Step 2: Observe and Analyze Data Exposure Risks
After determining your data sanitization program’s scope, focus on figuring out regulatory requirements and overall data exposure risks. You’ll have to detect threats and vulnerabilities of data storage, systems, and assets used for processing the data.
The main aim is to understand the data is subject to regulatory requirements and the risk exposure of the data from the different category types and applications/systems.
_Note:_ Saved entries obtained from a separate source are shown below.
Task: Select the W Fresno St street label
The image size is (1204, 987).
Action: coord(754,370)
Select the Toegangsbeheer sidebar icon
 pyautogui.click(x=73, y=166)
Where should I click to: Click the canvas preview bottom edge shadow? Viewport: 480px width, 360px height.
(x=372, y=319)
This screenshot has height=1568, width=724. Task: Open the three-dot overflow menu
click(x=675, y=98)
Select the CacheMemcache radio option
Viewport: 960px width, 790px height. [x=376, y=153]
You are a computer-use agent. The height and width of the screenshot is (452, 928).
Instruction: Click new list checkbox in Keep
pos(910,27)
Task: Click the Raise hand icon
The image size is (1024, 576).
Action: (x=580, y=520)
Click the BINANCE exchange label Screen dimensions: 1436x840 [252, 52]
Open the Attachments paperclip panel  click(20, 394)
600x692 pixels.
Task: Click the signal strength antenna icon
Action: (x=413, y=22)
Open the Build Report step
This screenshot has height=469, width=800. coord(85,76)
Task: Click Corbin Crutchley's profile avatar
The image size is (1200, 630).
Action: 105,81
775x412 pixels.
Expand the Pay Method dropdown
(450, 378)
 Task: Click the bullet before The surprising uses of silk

You should also prioritize the risk exposure based on the type of data and a storage device on a scale of 1-10, with 1 being the highest risk exposure and 10 being the lowest exposure to risk.
Step 3: Carry Out a Risk Assessment
Conducting a risk assessment will allow you to identify the risk of regulatory action, including oversights and fines, imposed by regulators depending on the current state of data protection in your organization.
Once done, try to quantify potential risks to your organization from improperly disposing of your data. This can include loss of IP, impact on brand and customer satisfaction, and breach notification costs.
Step 4: Create a Target Profile
After creating your priority list of business processes, including types of data and storage devices with the greatest impact of risk, you should establish goals for managing data sanitization.
You have to create a target profile, which will be your desired end state. This will be a fully implemented data sanitization program, where you define the retention period and appropriate sanitization method for every prioritized business process and information class.
Make sure you map out the future state of where, when, and how data sanitization will take place for every process.
Step 5: Determine and Prioritize Gaps
In this step, you have to decide what technologies, processes, and people you would need to move from your current state to the target profile you created in step four.
Imagine a scenario where you want to return your data center assets to the manufacturer for a warranty. However, you forget your information is still left on them.
This is a very common data sanitization gap. To avoid this mistake, your team should deploy a full disk erasure process before returning the drives to the manufacturer.
Step 6: Implement an Action Plan
You have to improve data sanitization practices across your enterprise continuously, aiming to make it better and even more effective. But to close any gaps, you’ll first need a solid action plan.
We recommend creating measurable milestones and revisiting your data sanitization strategy every year to stay at the top of things.